RECORDED INFORMATION

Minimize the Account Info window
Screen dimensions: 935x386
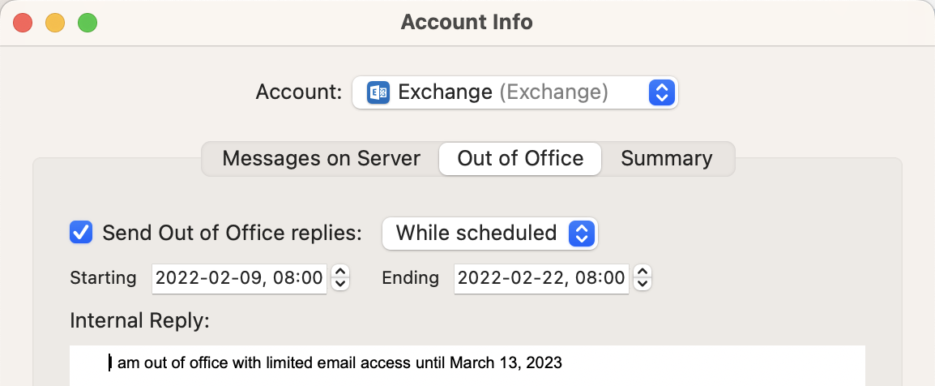coord(55,23)
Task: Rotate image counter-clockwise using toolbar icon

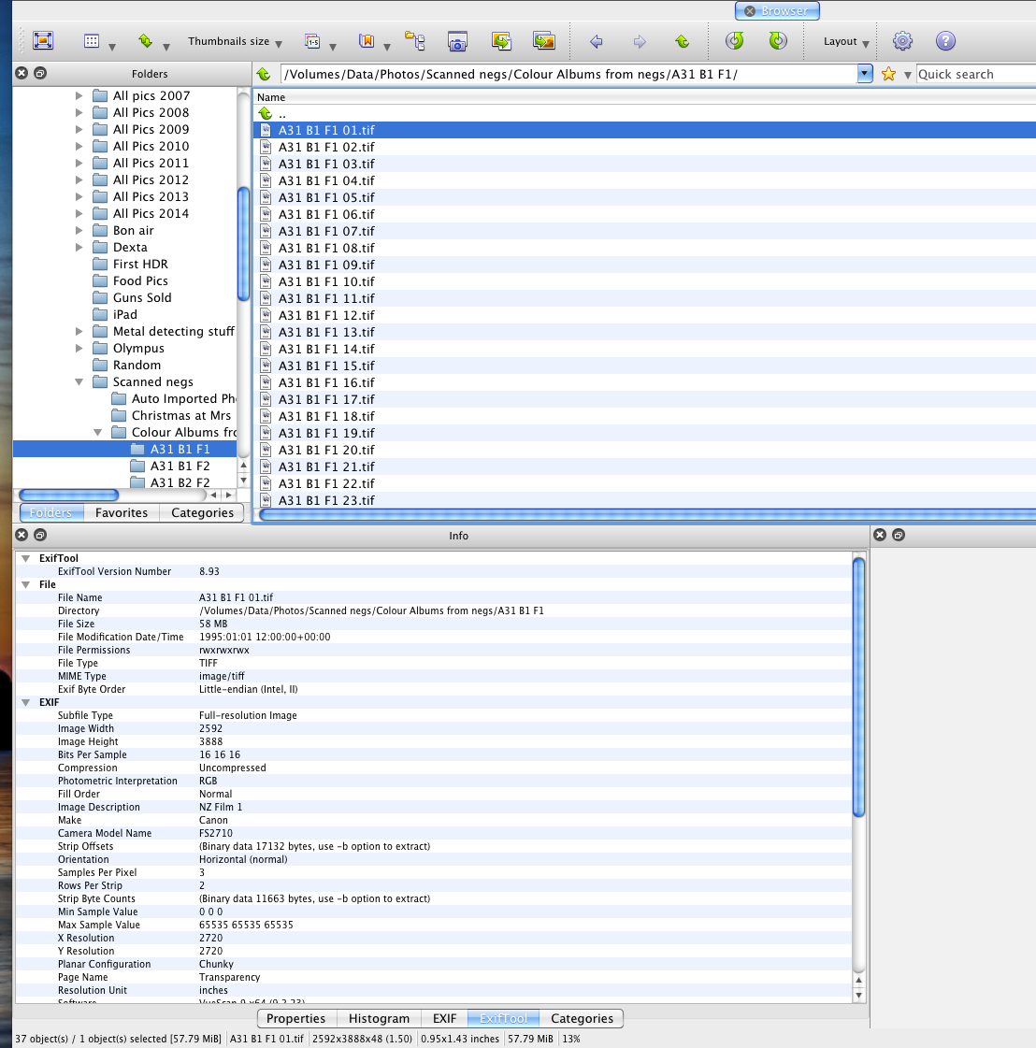Action: pos(734,41)
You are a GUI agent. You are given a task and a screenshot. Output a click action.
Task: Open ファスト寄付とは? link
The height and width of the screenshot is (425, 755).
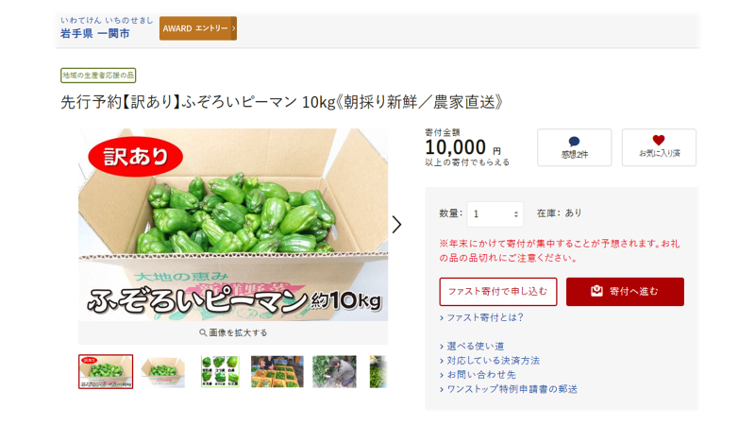485,317
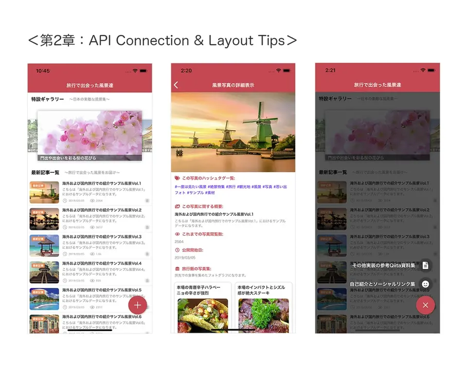
Task: Open article サンプル風景Vol.3
Action: click(90, 245)
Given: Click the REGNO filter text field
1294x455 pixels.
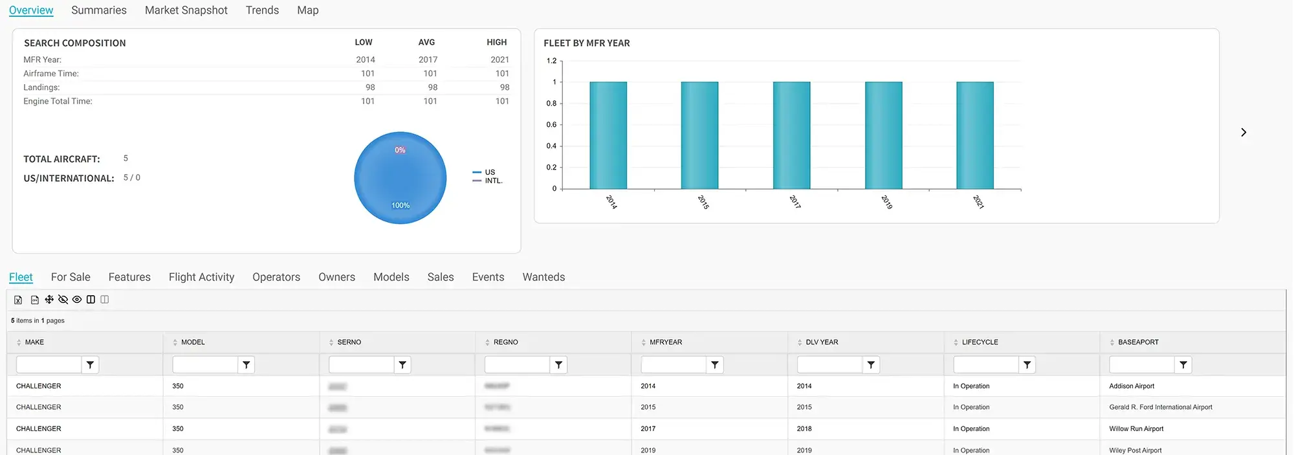Looking at the screenshot, I should (517, 365).
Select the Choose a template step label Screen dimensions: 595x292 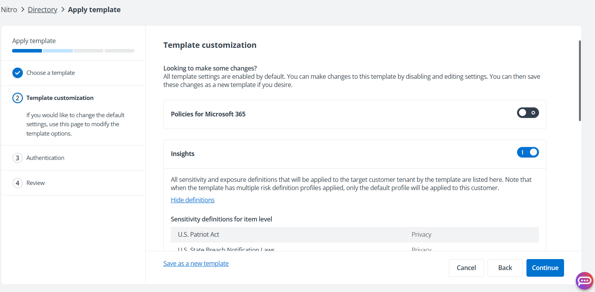tap(51, 73)
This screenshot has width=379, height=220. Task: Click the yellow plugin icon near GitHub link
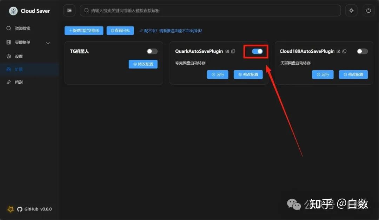[x=10, y=209]
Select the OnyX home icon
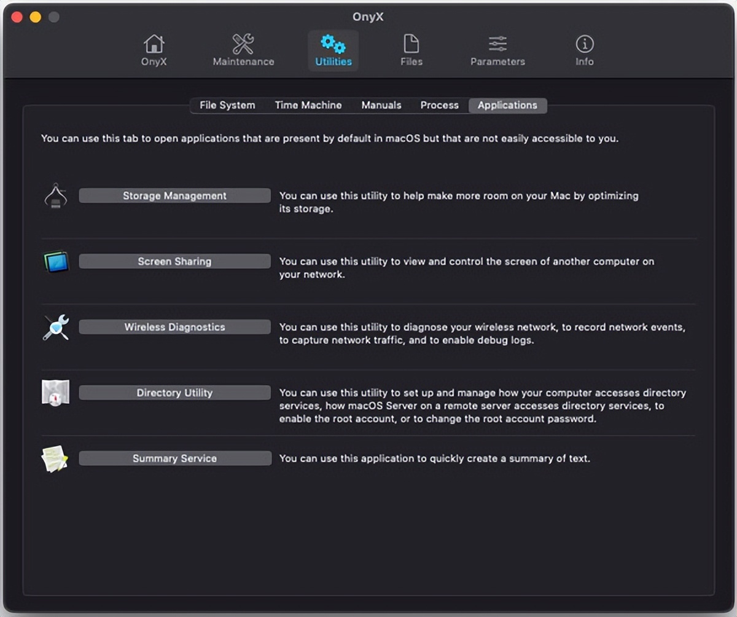Screen dimensions: 737x617 pyautogui.click(x=153, y=43)
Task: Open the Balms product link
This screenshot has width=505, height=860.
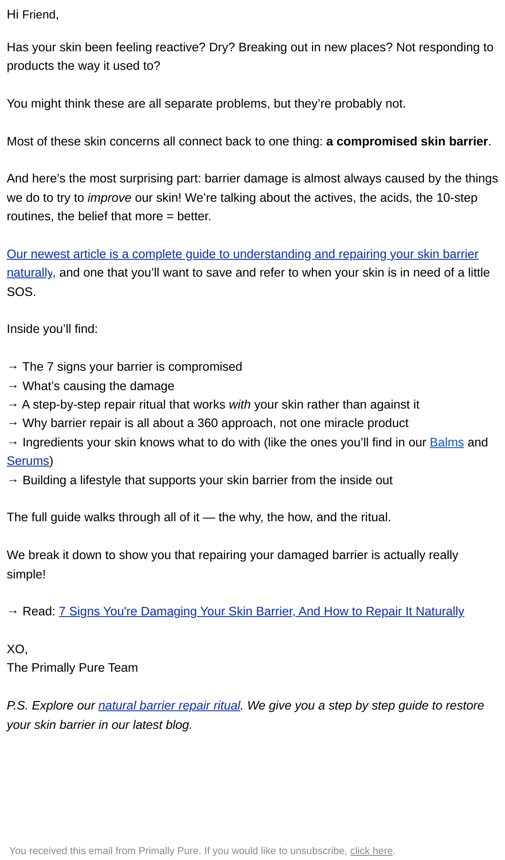Action: click(447, 443)
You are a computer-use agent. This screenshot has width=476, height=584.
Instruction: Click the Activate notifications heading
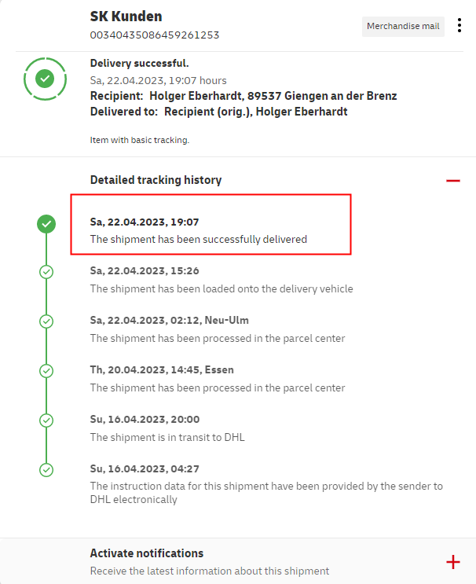pyautogui.click(x=147, y=553)
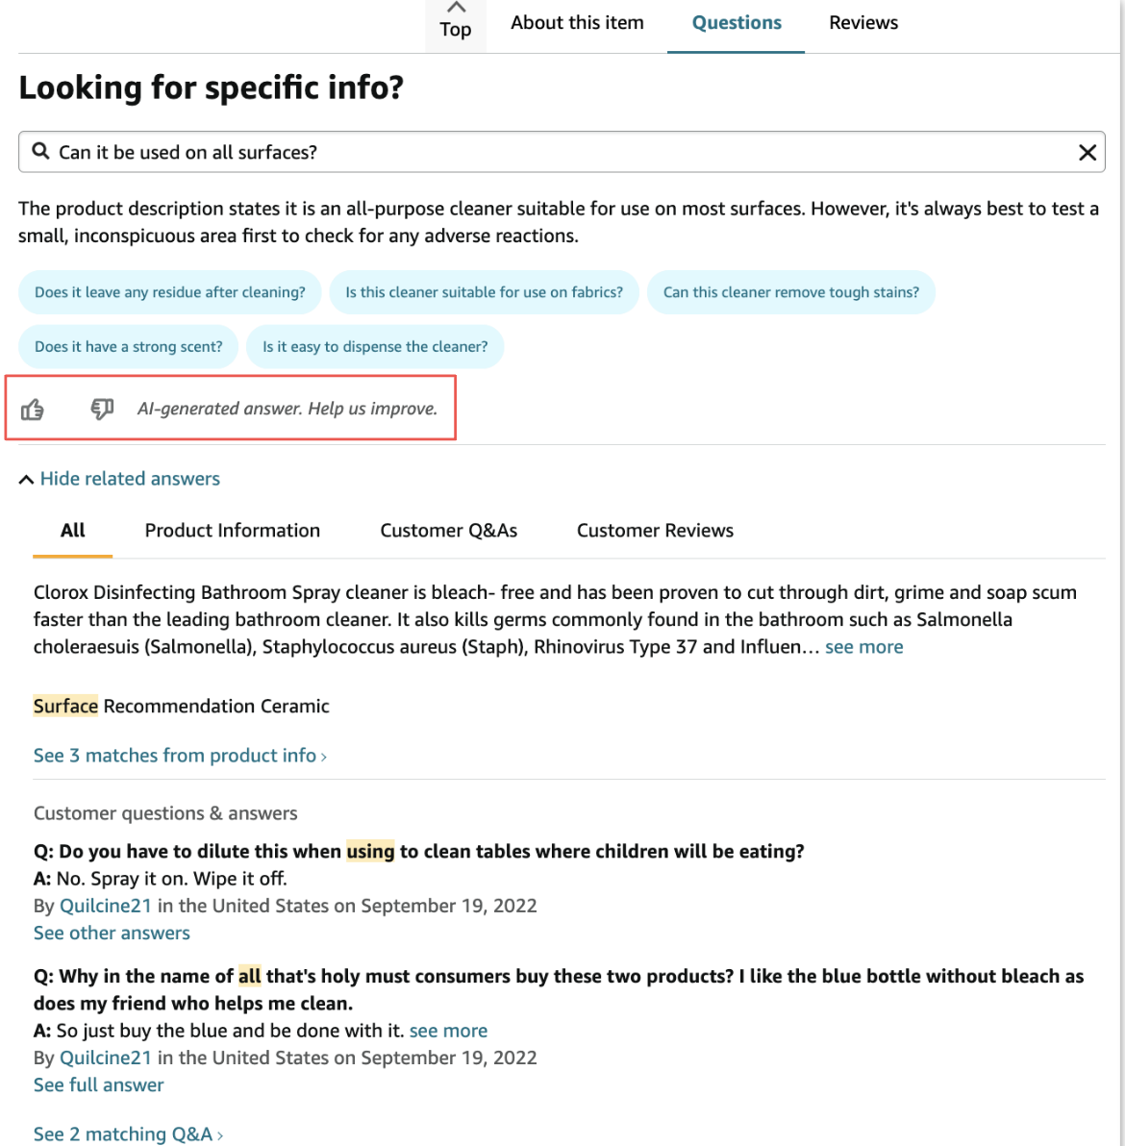Select the Product Information tab
The width and height of the screenshot is (1125, 1146).
click(233, 531)
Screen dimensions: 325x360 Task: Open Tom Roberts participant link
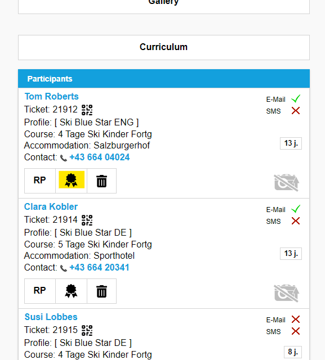[x=52, y=96]
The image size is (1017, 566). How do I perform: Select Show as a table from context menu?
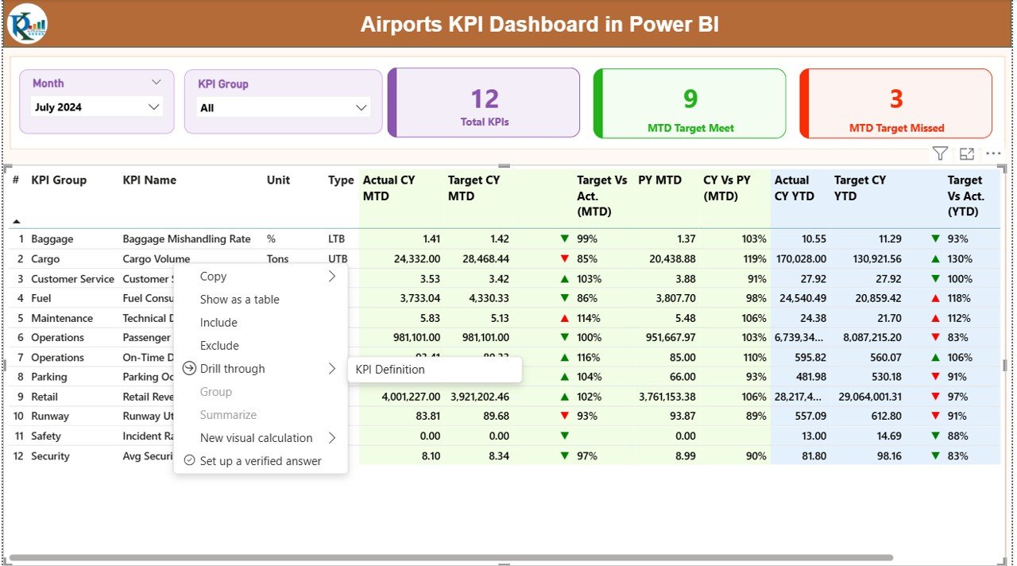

WORK ITEM
The answer is each line in which the word "agent" occurs, copied from the material above.

EXERCISE RESPONSE
You are a GUI agent. You are given a task and a screenshot. Output a click action.
You are a computer-use agent. This screenshot has width=476, height=584.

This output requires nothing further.